───── GIVEN RECORDS ─────

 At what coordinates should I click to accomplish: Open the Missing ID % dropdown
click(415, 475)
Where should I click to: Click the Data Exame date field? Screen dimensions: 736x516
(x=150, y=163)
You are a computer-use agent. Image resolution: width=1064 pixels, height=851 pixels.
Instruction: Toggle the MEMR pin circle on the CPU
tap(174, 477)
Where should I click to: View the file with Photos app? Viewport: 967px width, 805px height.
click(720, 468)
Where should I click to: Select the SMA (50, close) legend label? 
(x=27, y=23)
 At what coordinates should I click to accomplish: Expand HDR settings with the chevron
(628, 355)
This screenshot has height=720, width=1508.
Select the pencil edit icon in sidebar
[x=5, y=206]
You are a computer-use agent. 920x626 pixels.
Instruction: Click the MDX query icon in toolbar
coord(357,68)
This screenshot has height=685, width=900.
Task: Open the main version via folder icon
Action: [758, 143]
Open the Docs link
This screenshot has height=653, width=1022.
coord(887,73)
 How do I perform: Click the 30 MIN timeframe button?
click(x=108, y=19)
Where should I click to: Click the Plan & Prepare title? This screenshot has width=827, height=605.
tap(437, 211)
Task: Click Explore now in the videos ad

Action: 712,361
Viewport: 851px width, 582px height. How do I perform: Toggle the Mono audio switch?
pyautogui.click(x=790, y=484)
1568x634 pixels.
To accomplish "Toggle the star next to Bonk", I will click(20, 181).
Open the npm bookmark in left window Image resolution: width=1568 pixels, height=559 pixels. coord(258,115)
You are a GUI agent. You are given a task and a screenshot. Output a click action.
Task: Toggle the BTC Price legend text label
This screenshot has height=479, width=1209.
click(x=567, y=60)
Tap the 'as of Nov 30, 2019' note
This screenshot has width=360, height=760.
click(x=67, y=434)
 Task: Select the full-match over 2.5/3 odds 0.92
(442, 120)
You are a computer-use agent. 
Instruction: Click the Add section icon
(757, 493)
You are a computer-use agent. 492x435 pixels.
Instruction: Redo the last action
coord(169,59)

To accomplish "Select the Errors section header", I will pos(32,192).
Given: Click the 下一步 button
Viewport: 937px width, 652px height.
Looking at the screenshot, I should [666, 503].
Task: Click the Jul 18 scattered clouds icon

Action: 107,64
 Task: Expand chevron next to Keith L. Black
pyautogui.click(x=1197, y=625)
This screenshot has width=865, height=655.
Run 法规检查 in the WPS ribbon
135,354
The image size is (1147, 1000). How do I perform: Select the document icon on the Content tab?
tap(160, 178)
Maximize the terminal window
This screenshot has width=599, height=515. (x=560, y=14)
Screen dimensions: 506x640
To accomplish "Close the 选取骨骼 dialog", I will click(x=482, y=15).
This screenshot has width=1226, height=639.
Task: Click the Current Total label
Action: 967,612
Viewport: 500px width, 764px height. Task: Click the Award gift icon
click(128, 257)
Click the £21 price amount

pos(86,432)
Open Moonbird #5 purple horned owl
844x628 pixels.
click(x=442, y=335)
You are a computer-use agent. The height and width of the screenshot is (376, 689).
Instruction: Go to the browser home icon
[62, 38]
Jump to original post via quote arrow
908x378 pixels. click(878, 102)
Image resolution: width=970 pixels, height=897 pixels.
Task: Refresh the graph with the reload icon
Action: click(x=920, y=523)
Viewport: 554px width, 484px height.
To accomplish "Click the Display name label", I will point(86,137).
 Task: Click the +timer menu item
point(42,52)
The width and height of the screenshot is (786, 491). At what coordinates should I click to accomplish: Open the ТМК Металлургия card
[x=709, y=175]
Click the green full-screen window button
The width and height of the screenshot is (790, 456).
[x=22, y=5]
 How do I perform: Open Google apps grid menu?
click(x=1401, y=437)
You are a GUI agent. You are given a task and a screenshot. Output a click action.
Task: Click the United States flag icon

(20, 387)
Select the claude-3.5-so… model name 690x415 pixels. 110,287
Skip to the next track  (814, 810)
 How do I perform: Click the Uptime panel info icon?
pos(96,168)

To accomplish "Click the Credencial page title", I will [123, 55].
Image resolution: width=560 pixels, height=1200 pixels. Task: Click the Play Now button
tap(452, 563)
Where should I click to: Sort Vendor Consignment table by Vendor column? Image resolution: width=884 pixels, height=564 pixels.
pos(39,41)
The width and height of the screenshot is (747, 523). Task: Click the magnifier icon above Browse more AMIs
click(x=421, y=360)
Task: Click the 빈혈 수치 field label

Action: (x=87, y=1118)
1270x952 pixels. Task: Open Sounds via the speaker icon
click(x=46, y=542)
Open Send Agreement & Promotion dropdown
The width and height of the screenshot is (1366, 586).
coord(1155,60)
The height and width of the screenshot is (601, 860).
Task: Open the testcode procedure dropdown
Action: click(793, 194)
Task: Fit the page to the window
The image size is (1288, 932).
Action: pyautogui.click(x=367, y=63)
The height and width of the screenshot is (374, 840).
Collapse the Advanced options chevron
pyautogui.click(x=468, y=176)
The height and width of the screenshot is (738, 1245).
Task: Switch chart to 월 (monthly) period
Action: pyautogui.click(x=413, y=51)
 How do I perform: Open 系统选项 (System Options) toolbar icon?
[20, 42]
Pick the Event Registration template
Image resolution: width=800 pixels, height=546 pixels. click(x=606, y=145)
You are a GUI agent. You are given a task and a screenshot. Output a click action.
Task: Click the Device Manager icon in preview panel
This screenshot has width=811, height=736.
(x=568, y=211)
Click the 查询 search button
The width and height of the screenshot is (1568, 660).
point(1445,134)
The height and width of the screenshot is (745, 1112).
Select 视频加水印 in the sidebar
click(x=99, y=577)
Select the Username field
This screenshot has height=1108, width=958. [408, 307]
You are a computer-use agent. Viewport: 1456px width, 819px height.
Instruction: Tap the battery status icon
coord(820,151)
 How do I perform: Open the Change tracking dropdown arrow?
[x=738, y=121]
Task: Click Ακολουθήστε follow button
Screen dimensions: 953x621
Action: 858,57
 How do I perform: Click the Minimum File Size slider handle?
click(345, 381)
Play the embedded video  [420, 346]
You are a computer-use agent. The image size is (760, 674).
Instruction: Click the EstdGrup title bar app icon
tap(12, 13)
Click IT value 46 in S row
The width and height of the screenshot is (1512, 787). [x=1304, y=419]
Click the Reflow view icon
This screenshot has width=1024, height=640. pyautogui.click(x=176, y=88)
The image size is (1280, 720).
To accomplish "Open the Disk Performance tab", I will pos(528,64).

─────

**EXERCISE BRIEF:** Retype the data in full, exactly.

**RESPONSE BOX:**
 At what coordinates should I click to accomplish: Open the Missing ID % dropdown
click(415, 475)
Where should I click to: Click the Data Exame date field? Screen dimensions: 736x516
(x=150, y=163)
You are a computer-use agent. Image resolution: width=1064 pixels, height=851 pixels.
Instruction: Toggle the MEMR pin circle on the CPU
tap(174, 477)
Where should I click to: View the file with Photos app? Viewport: 967px width, 805px height.
click(720, 468)
Where should I click to: Select the SMA (50, close) legend label? 
(x=27, y=23)
 At what coordinates should I click to accomplish: Expand HDR settings with the chevron
(628, 355)
This screenshot has height=720, width=1508.
Select the pencil edit icon in sidebar
[x=5, y=206]
You are a computer-use agent. 920x626 pixels.
Instruction: Click the MDX query icon in toolbar
coord(357,68)
This screenshot has height=685, width=900.
Task: Open the main version via folder icon
Action: [758, 143]
Open the Docs link
This screenshot has height=653, width=1022.
coord(887,73)
 How do I perform: Click the 30 MIN timeframe button?
click(x=108, y=19)
Where should I click to: Click the Plan & Prepare title? This screenshot has width=827, height=605.
tap(437, 211)
Task: Click Explore now in the videos ad

Action: 712,361
Viewport: 851px width, 582px height. How do I perform: Toggle the Mono audio switch?
pyautogui.click(x=790, y=484)
1568x634 pixels.
To accomplish "Toggle the star next to Bonk", I will click(20, 181).
Open the npm bookmark in left window Image resolution: width=1568 pixels, height=559 pixels. coord(258,115)
You are a GUI agent. You are given a task and a screenshot. Output a click action.
Task: Toggle the BTC Price legend text label
This screenshot has height=479, width=1209.
click(x=567, y=60)
Tap the 'as of Nov 30, 2019' note
This screenshot has width=360, height=760.
click(x=67, y=434)
 Task: Select the full-match over 2.5/3 odds 0.92
(442, 120)
You are a computer-use agent. 
Instruction: Click the Add section icon
(757, 493)
You are a computer-use agent. 492x435 pixels.
Instruction: Redo the last action
coord(169,59)

To accomplish "Select the Errors section header", I will pos(32,192).
Given: Click the 下一步 button
Viewport: 937px width, 652px height.
Looking at the screenshot, I should [666, 503].
Task: Click the Jul 18 scattered clouds icon

Action: 107,64
 Task: Expand chevron next to Keith L. Black
pyautogui.click(x=1197, y=625)
This screenshot has width=865, height=655.
Run 法规检查 in the WPS ribbon
135,354
The image size is (1147, 1000). How do I perform: Select the document icon on the Content tab?
tap(160, 178)
Maximize the terminal window
This screenshot has width=599, height=515. (x=560, y=14)
Screen dimensions: 506x640
To accomplish "Close the 选取骨骼 dialog", I will click(x=482, y=15).
This screenshot has width=1226, height=639.
Task: Click the Current Total label
Action: 967,612
Viewport: 500px width, 764px height. Task: Click the Award gift icon
click(128, 257)
Click the £21 price amount

pos(86,432)
Open Moonbird #5 purple horned owl
844x628 pixels.
click(x=442, y=335)
You are a computer-use agent. The height and width of the screenshot is (376, 689).
Instruction: Go to the browser home icon
[62, 38]
Jump to original post via quote arrow
908x378 pixels. click(878, 102)
Image resolution: width=970 pixels, height=897 pixels.
Task: Refresh the graph with the reload icon
Action: click(x=920, y=523)
Viewport: 554px width, 484px height.
To accomplish "Click the Display name label", I will point(86,137).
 Task: Click the +timer menu item
point(42,52)
The width and height of the screenshot is (786, 491). At what coordinates should I click to accomplish: Open the ТМК Металлургия card
[x=709, y=175]
Click the green full-screen window button
The width and height of the screenshot is (790, 456).
[x=22, y=5]
 How do I perform: Open Google apps grid menu?
click(x=1401, y=437)
You are a GUI agent. You are given a task and a screenshot. Output a click action.
Task: Click the United States flag icon

(20, 387)
Select the claude-3.5-so… model name 690x415 pixels. 110,287
Skip to the next track  (814, 810)
 How do I perform: Click the Uptime panel info icon?
pos(96,168)

To accomplish "Click the Credencial page title", I will [123, 55].
Image resolution: width=560 pixels, height=1200 pixels. Task: Click the Play Now button
tap(452, 563)
Where should I click to: Sort Vendor Consignment table by Vendor column? Image resolution: width=884 pixels, height=564 pixels.
pos(39,41)
The width and height of the screenshot is (747, 523). Task: Click the magnifier icon above Browse more AMIs
click(x=421, y=360)
Task: Click the 빈혈 수치 field label

Action: (x=87, y=1118)
1270x952 pixels. Task: Open Sounds via the speaker icon
click(x=46, y=542)
Open Send Agreement & Promotion dropdown
The width and height of the screenshot is (1366, 586).
coord(1155,60)
The height and width of the screenshot is (601, 860).
Task: Open the testcode procedure dropdown
Action: click(793, 194)
Task: Fit the page to the window
The image size is (1288, 932).
Action: pyautogui.click(x=367, y=63)
The height and width of the screenshot is (374, 840).
Collapse the Advanced options chevron
pyautogui.click(x=468, y=176)
The height and width of the screenshot is (738, 1245).
Task: Switch chart to 월 (monthly) period
Action: pyautogui.click(x=413, y=51)
 How do I perform: Open 系统选项 (System Options) toolbar icon?
[20, 42]
Pick the Event Registration template
Image resolution: width=800 pixels, height=546 pixels. click(x=606, y=145)
You are a GUI agent. You are given a task and a screenshot. Output a click action.
Task: Click the Device Manager icon in preview panel
This screenshot has width=811, height=736.
(x=568, y=211)
Click the 查询 search button
The width and height of the screenshot is (1568, 660).
point(1445,134)
The height and width of the screenshot is (745, 1112).
Select 视频加水印 in the sidebar
click(x=99, y=577)
Select the Username field
This screenshot has height=1108, width=958. [408, 307]
You are a computer-use agent. Viewport: 1456px width, 819px height.
Instruction: Tap the battery status icon
coord(820,151)
 How do I perform: Open the Change tracking dropdown arrow?
[x=738, y=121]
Task: Click Ακολουθήστε follow button
Screen dimensions: 953x621
Action: 858,57
 How do I perform: Click the Minimum File Size slider handle?
click(345, 381)
Play the embedded video  [420, 346]
You are a computer-use agent. The image size is (760, 674).
Instruction: Click the EstdGrup title bar app icon
tap(12, 13)
Click IT value 46 in S row
The width and height of the screenshot is (1512, 787). [x=1304, y=419]
Click the Reflow view icon
This screenshot has width=1024, height=640. pyautogui.click(x=176, y=88)
The image size is (1280, 720).
To accomplish "Open the Disk Performance tab", I will pos(528,64).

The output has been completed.